Normalization

Normalization is a critical process that ensures accuracy and relevance when comparing names and addresses using our matching algorithms.
Below, we outline the steps involved in this normalization process.
Case
Procedure
Stripping Punctuation
Remove all punctuation marks from names and addresses, keeping periods, commas, and hyphens.
Lowercasing
Convert all characters to lowercase for consistent comparison.
White Space Removal
Condense multiple white spaces to a single space for uniformity.
Stop Word Removal
Remove stop words that may not contribute significantly to the meaning of a name or address based on the specific language involved. These stop words are divided into two categories.
  • Stop Prefixes
A stop prefix eliminates specific beginnings from names during indexing and querying processes.
  • Stop Patterns
A stop pattern is a regular expression used to exclude specific name elements during indexing and querying processes. Please refer to the Appendix 1for a description of the stop prefixes and stop patterns categorized by language.

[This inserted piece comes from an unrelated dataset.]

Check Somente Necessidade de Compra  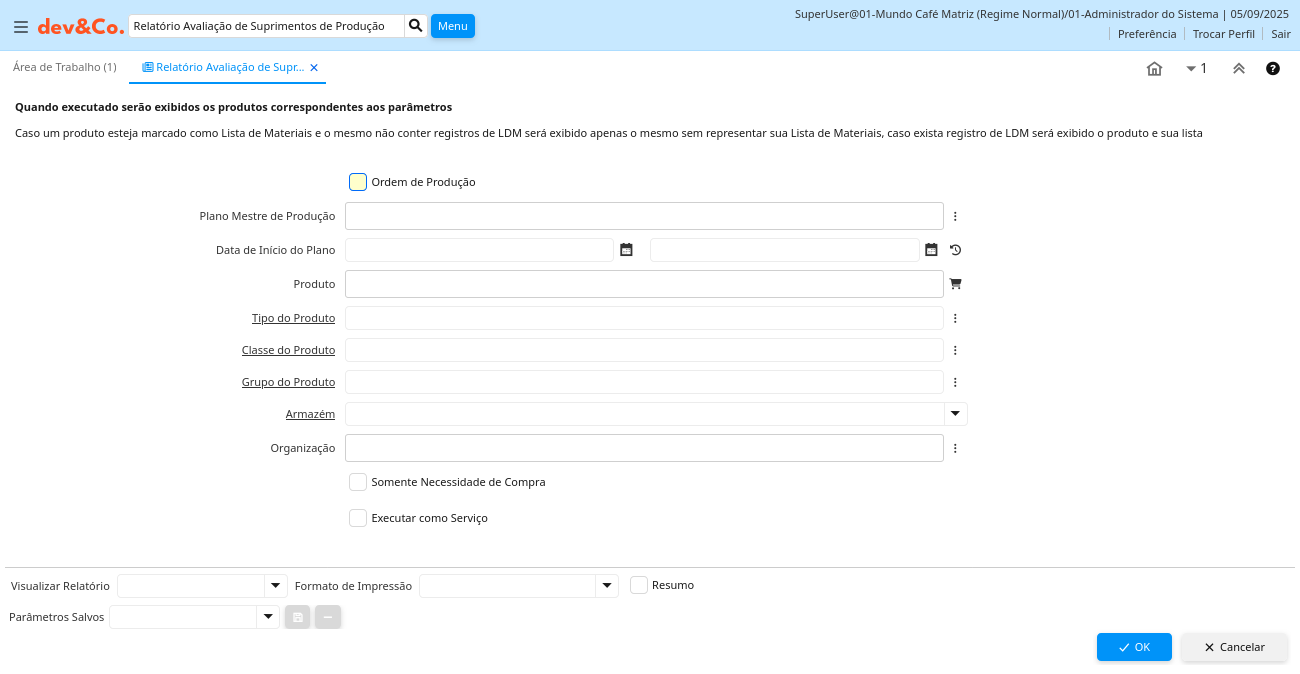pos(358,482)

Transliteration and Translation
  • Add vocalizations or vowels in the correct location for languages such as Arabic and Thai which don't have vowels.
  • Insert spaces (segmentation) to languages, separating given and surname tokens such as Chinese, Japanese, Korean, and Thai that don't use spaces.
Diacritical Marks Removal
Eliminate diacritical marks from names and addresses to establish a consistent representation.